(Entries on finding words and elements)
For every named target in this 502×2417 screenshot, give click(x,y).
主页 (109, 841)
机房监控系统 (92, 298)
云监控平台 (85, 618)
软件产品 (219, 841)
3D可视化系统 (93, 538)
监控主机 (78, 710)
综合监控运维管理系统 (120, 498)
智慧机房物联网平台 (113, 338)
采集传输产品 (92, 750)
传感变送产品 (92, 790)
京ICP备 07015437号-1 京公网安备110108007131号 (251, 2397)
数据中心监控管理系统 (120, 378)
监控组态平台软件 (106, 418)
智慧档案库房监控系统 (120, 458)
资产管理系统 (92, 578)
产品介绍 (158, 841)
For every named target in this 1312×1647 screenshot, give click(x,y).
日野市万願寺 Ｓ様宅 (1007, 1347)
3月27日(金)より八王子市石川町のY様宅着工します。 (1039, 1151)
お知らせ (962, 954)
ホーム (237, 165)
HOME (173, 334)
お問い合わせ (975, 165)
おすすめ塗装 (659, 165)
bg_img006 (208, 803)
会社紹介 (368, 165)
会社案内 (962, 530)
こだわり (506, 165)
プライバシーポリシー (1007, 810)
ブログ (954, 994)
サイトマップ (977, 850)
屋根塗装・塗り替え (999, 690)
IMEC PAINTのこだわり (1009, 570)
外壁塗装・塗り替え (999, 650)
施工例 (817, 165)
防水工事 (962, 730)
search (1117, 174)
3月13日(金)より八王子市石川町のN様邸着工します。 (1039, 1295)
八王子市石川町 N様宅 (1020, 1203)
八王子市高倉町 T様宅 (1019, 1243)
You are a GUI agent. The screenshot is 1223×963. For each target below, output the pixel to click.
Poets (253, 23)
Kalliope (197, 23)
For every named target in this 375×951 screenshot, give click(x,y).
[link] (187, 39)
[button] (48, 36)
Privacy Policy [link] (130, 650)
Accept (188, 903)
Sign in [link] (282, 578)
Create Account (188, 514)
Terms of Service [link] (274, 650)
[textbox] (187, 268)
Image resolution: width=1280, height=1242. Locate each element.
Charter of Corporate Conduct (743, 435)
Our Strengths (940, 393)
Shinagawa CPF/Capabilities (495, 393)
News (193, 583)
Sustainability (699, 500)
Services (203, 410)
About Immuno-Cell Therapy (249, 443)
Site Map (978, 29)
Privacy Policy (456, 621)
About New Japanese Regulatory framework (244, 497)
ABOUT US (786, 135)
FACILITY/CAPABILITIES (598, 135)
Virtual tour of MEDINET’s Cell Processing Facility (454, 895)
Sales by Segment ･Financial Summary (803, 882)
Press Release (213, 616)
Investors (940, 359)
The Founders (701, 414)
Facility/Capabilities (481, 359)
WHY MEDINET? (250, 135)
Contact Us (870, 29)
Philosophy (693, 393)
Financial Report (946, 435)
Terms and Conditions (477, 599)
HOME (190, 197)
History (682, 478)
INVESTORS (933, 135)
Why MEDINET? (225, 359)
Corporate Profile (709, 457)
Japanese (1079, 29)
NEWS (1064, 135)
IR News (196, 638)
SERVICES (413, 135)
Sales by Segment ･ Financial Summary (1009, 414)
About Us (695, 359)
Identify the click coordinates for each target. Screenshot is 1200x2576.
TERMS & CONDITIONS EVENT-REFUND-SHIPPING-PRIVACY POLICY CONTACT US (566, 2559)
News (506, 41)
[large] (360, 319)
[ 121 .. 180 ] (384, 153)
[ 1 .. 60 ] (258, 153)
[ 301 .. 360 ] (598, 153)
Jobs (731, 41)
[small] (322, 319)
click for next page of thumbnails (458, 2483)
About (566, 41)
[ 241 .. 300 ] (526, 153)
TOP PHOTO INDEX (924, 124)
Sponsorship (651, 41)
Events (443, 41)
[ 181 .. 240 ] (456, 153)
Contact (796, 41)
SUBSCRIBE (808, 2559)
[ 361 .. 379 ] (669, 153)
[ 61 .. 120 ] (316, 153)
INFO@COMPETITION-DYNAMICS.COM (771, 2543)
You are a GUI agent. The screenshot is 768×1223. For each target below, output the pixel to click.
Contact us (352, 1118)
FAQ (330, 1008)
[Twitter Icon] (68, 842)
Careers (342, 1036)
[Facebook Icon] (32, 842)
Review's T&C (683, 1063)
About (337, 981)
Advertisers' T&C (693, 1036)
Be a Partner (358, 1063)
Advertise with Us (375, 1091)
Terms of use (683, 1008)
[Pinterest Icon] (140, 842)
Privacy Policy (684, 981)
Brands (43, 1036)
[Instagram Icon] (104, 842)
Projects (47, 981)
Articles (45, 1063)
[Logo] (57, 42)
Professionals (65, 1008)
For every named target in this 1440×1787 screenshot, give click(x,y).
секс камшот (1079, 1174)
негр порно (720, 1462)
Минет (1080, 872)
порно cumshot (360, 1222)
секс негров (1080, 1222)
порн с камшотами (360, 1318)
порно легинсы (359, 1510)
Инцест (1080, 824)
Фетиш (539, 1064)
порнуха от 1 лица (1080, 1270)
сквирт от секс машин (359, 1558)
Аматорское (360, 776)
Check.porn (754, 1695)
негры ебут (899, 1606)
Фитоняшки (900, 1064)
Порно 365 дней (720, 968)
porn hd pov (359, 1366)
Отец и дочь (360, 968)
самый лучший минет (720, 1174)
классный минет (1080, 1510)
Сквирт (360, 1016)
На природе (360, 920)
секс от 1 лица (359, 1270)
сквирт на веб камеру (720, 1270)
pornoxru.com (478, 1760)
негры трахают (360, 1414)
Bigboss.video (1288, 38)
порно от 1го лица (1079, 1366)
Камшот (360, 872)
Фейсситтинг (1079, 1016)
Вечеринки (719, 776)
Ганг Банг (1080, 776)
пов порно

**WORK TO COMPLETE:**
Please revise the entries above so that "named target" becomes "labeled target" everywhere it appears, keeping every other line unchanged.

**EXPECTED ANSWER:**
For every labeled target in this 502×2417 screenshot, give click(x,y).
主页 (109, 841)
机房监控系统 (92, 298)
云监控平台 (85, 618)
软件产品 (219, 841)
3D可视化系统 (93, 538)
监控主机 (78, 710)
综合监控运维管理系统 (120, 498)
智慧机房物联网平台 (113, 338)
采集传输产品 (92, 750)
传感变送产品 (92, 790)
京ICP备 07015437号-1 京公网安备110108007131号 (251, 2397)
数据中心监控管理系统 (120, 378)
监控组态平台软件 (106, 418)
智慧档案库房监控系统 (120, 458)
资产管理系统 (92, 578)
产品介绍 (158, 841)
For every labeled target in this 1312×1647 screenshot, give click(x,y).
日野市万願寺 Ｓ様宅 (1007, 1347)
3月27日(金)より八王子市石川町のY様宅着工します。 (1039, 1151)
お知らせ (962, 954)
ホーム (237, 165)
HOME (173, 334)
お問い合わせ (975, 165)
おすすめ塗装 (659, 165)
bg_img006 (208, 803)
会社紹介 (368, 165)
会社案内 (962, 530)
こだわり (506, 165)
プライバシーポリシー (1007, 810)
ブログ (954, 994)
サイトマップ (977, 850)
屋根塗装・塗り替え (999, 690)
IMEC PAINTのこだわり (1009, 570)
外壁塗装・塗り替え (999, 650)
施工例 (817, 165)
防水工事 (962, 730)
search (1117, 174)
3月13日(金)より八王子市石川町のN様邸着工します。 (1039, 1295)
八王子市石川町 N様宅 (1020, 1203)
八王子市高倉町 T様宅 (1019, 1243)
You are a GUI agent. The screenshot is 1223×963. For each target below, output the pixel to click.
Poets (253, 23)
Kalliope (197, 23)
For every labeled target in this 375×951 screenshot, give click(x,y).
[link] (187, 39)
[button] (48, 36)
Privacy Policy [link] (130, 650)
Accept (188, 903)
Sign in [link] (282, 578)
Create Account (188, 514)
Terms of Service [link] (274, 650)
[textbox] (187, 268)
Image resolution: width=1280, height=1242. Locate each element.
Charter of Corporate Conduct (743, 435)
Our Strengths (940, 393)
Shinagawa CPF/Capabilities (495, 393)
News (193, 583)
Sustainability (699, 500)
Services (203, 410)
About Immuno-Cell Therapy (249, 443)
Site Map (978, 29)
Privacy Policy (456, 621)
About New Japanese Regulatory framework (244, 497)
ABOUT US (786, 135)
FACILITY/CAPABILITIES (598, 135)
Virtual tour of MEDINET’s Cell Processing Facility (454, 895)
Sales by Segment ･Financial Summary (803, 882)
Press Release (213, 616)
Investors (940, 359)
The Founders (701, 414)
Facility/Capabilities (481, 359)
WHY MEDINET? (250, 135)
Contact Us (870, 29)
Philosophy (693, 393)
Financial Report (946, 435)
Terms and Conditions (477, 599)
HOME (190, 197)
History (682, 478)
INVESTORS (933, 135)
Why MEDINET? (225, 359)
Corporate Profile (709, 457)
Japanese (1079, 29)
NEWS (1064, 135)
IR News (196, 638)
SERVICES (413, 135)
Sales by Segment ･ Financial Summary (1009, 414)
About Us (695, 359)
Identify the click coordinates for each target. Screenshot is 1200x2576.
TERMS & CONDITIONS EVENT-REFUND-SHIPPING-PRIVACY POLICY CONTACT US (566, 2559)
News (506, 41)
[large] (360, 319)
[ 121 .. 180 ] (384, 153)
[ 1 .. 60 ] (258, 153)
[ 301 .. 360 ] (598, 153)
Jobs (731, 41)
[small] (322, 319)
click for next page of thumbnails (458, 2483)
About (566, 41)
[ 241 .. 300 ] (526, 153)
TOP PHOTO INDEX (924, 124)
Sponsorship (651, 41)
Events (443, 41)
[ 181 .. 240 ] (456, 153)
Contact (796, 41)
SUBSCRIBE (808, 2559)
[ 361 .. 379 ] (669, 153)
[ 61 .. 120 ] (316, 153)
INFO@COMPETITION-DYNAMICS.COM (771, 2543)
You are a GUI agent. The screenshot is 768×1223. For each target below, output the pixel to click.
Contact us (352, 1118)
FAQ (330, 1008)
[Twitter Icon] (68, 842)
Careers (342, 1036)
[Facebook Icon] (32, 842)
Review's T&C (683, 1063)
About (337, 981)
Advertisers' T&C (693, 1036)
Be a Partner (358, 1063)
Advertise with Us (375, 1091)
Terms of use (683, 1008)
[Pinterest Icon] (140, 842)
Privacy Policy (684, 981)
Brands (43, 1036)
[Instagram Icon] (104, 842)
Projects (47, 981)
Articles (45, 1063)
[Logo] (57, 42)
Professionals (65, 1008)
For every labeled target in this 1440×1787 screenshot, give click(x,y).
секс камшот (1079, 1174)
негр порно (720, 1462)
Минет (1080, 872)
порно cumshot (360, 1222)
секс негров (1080, 1222)
порн с камшотами (360, 1318)
порно легинсы (359, 1510)
Инцест (1080, 824)
Фетиш (539, 1064)
порнуха от 1 лица (1080, 1270)
сквирт от секс машин (359, 1558)
Аматорское (360, 776)
Check.porn (754, 1695)
негры ебут (899, 1606)
Фитоняшки (900, 1064)
Порно 365 дней (720, 968)
porn hd pov (359, 1366)
Отец и дочь (360, 968)
самый лучший минет (720, 1174)
классный минет (1080, 1510)
Сквирт (360, 1016)
На природе (360, 920)
секс от 1 лица (359, 1270)
сквирт на веб камеру (720, 1270)
pornoxru.com (478, 1760)
негры трахают (360, 1414)
Bigboss.video (1288, 38)
порно от 1го лица (1079, 1366)
Камшот (360, 872)
Фейсситтинг (1079, 1016)
Вечеринки (719, 776)
Ганг Банг (1080, 776)
пов порно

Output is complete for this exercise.